EXERCISE:
Your answer must be the full listing below, restated word for word, with no pictures in it.

DATA:
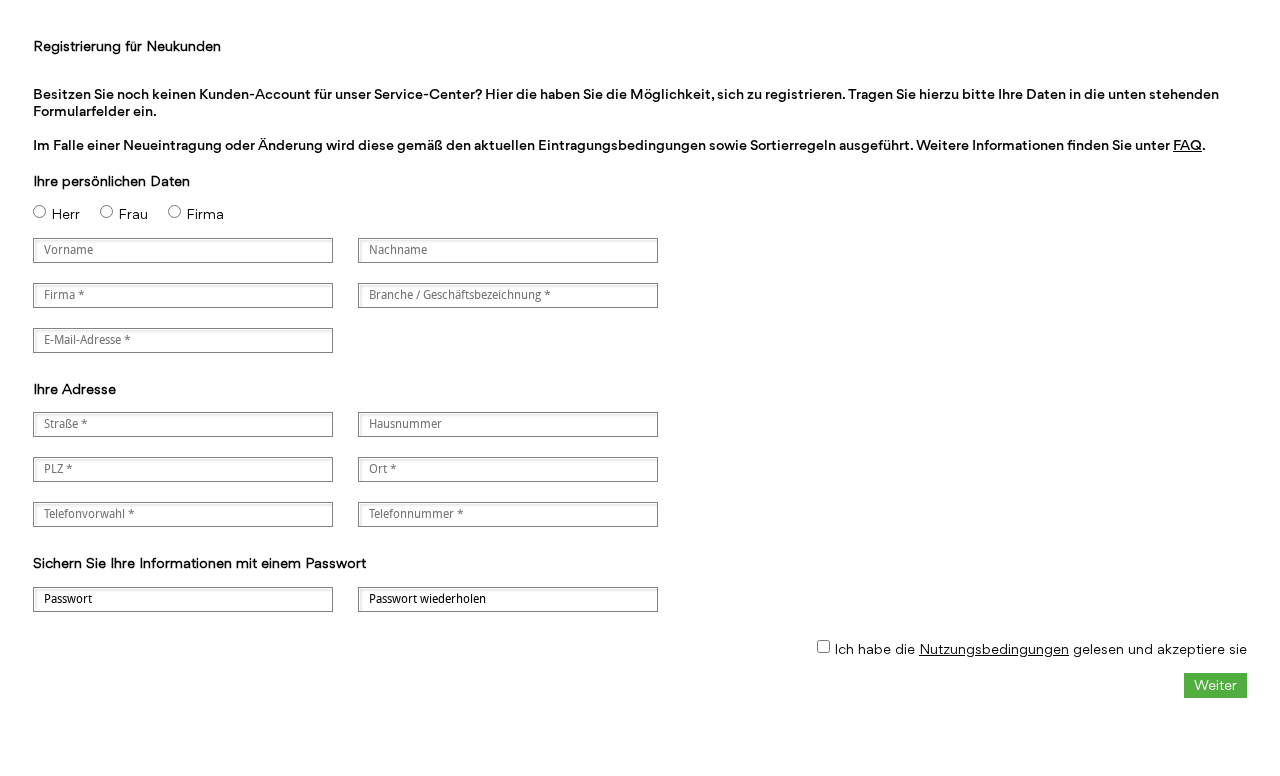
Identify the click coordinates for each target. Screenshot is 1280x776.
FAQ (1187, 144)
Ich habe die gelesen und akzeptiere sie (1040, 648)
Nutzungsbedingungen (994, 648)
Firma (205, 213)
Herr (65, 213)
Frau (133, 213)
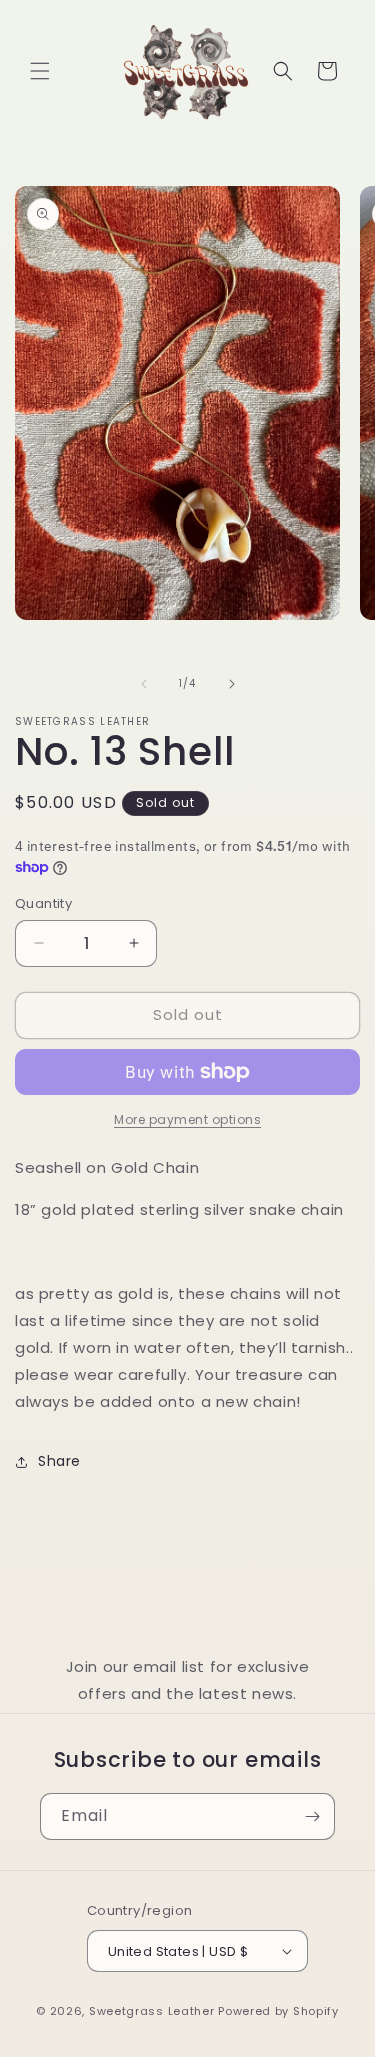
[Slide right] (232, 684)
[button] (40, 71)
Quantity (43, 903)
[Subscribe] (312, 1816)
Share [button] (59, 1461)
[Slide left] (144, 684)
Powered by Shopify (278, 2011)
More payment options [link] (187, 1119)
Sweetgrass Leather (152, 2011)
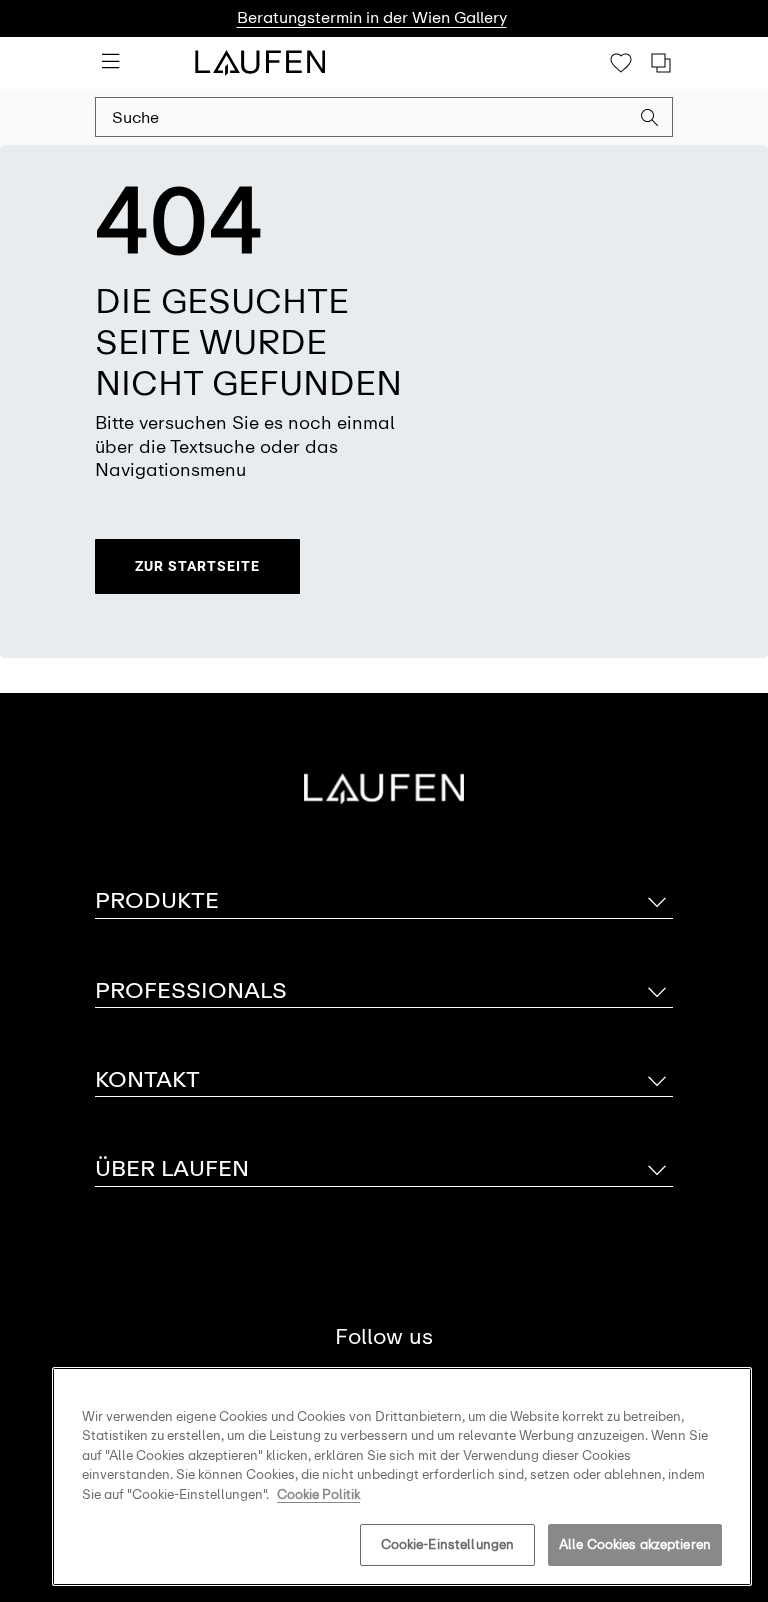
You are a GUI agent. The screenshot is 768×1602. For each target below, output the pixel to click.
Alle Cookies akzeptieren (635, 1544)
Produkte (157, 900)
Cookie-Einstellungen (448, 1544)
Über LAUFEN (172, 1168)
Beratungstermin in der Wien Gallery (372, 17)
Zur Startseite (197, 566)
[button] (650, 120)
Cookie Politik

YOUR SOLUTION:
Identify the click coordinates for each target. Screenshot is 1280x776.
FAQ (1187, 144)
Ich habe die gelesen und akzeptiere sie (1040, 648)
Nutzungsbedingungen (994, 648)
Firma (205, 213)
Herr (65, 213)
Frau (133, 213)
[Slide right] (232, 684)
[button] (40, 71)
Quantity (43, 903)
[Subscribe] (312, 1816)
Share [button] (59, 1461)
[Slide left] (144, 684)
Powered by Shopify (278, 2011)
More payment options [link] (187, 1119)
Sweetgrass Leather (152, 2011)
You are a GUI agent. The screenshot is 768×1602. For each target below, output the pixel to click.
Alle Cookies akzeptieren (635, 1544)
Produkte (157, 900)
Cookie-Einstellungen (448, 1544)
Über LAUFEN (172, 1168)
Beratungstermin in der Wien Gallery (372, 17)
Zur Startseite (197, 566)
[button] (650, 120)
Cookie Politik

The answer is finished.